What you need to do - Begin the copy at the line that contains "448x280 pixels. Task: Sort", end it at the last line of the entries below, keep every word exact, and include no pictures.

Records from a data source
====================

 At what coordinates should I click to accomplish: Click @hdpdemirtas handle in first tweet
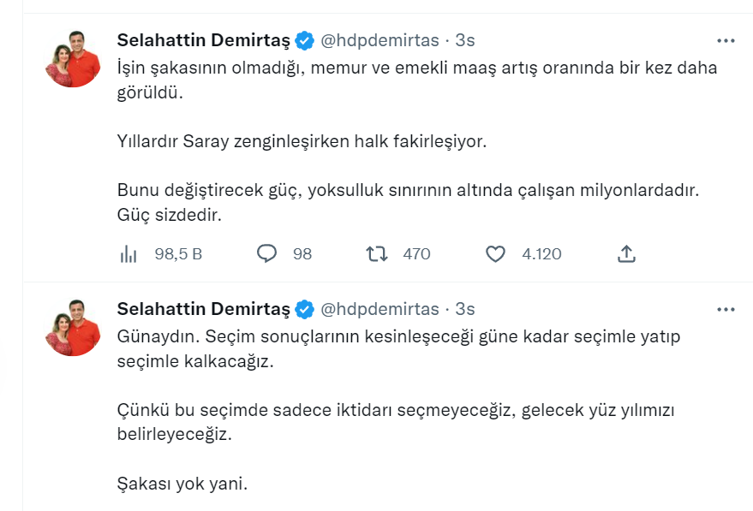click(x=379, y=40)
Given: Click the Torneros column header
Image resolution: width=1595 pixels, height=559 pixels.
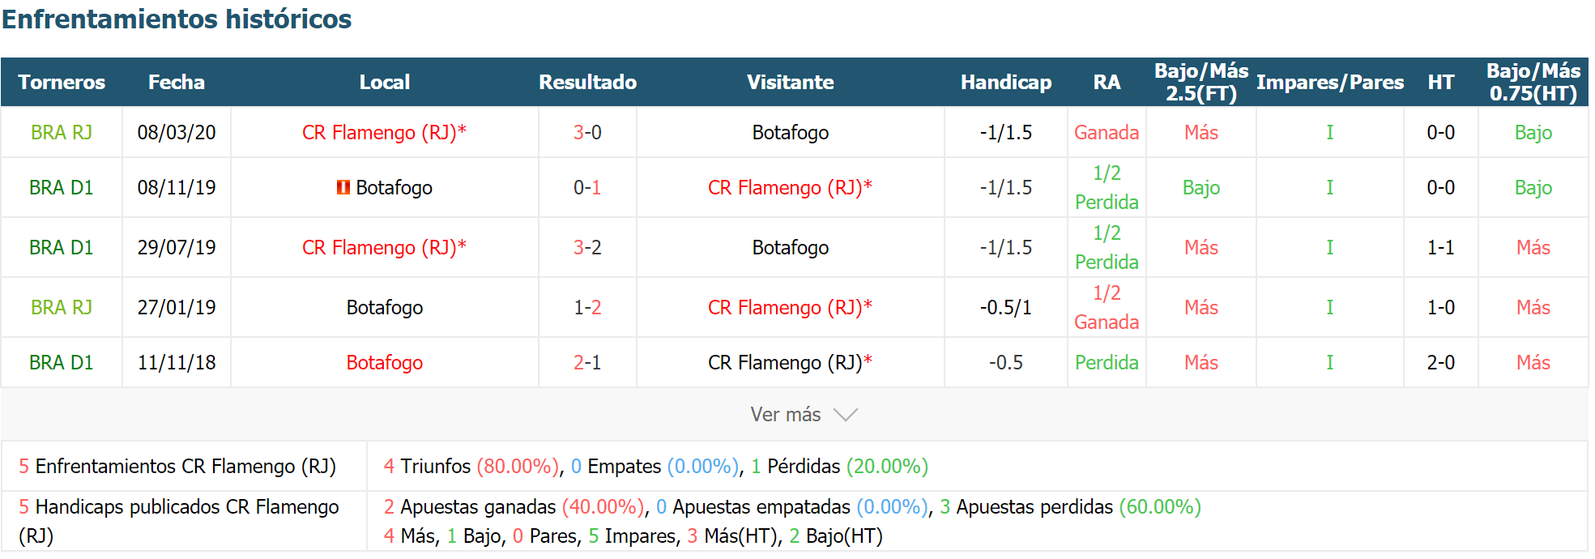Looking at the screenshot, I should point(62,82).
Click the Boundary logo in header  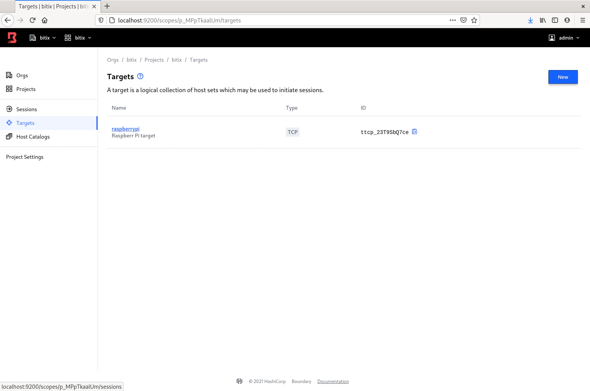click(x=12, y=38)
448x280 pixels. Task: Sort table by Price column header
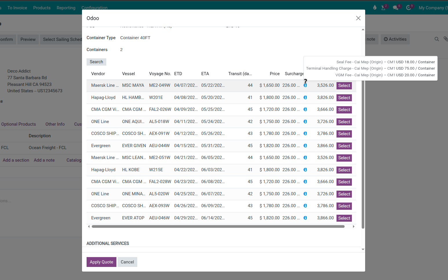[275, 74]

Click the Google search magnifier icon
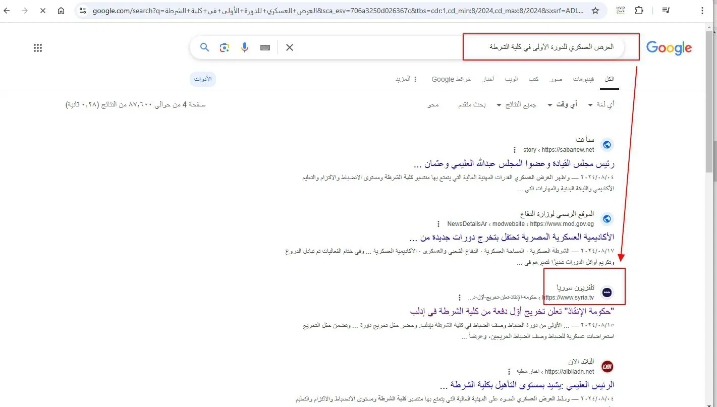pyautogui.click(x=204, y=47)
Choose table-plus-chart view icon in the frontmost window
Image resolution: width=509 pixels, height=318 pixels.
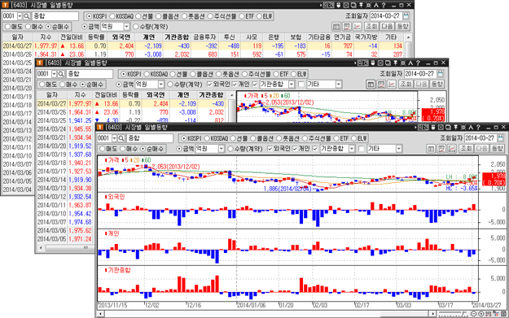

====================

Task response -
448x280 pixels. Task: Sort table by Price column header
[275, 74]

Click the Google search magnifier icon
pyautogui.click(x=204, y=47)
Choose table-plus-chart view icon in the frontmost window
Image resolution: width=509 pixels, height=318 pixels.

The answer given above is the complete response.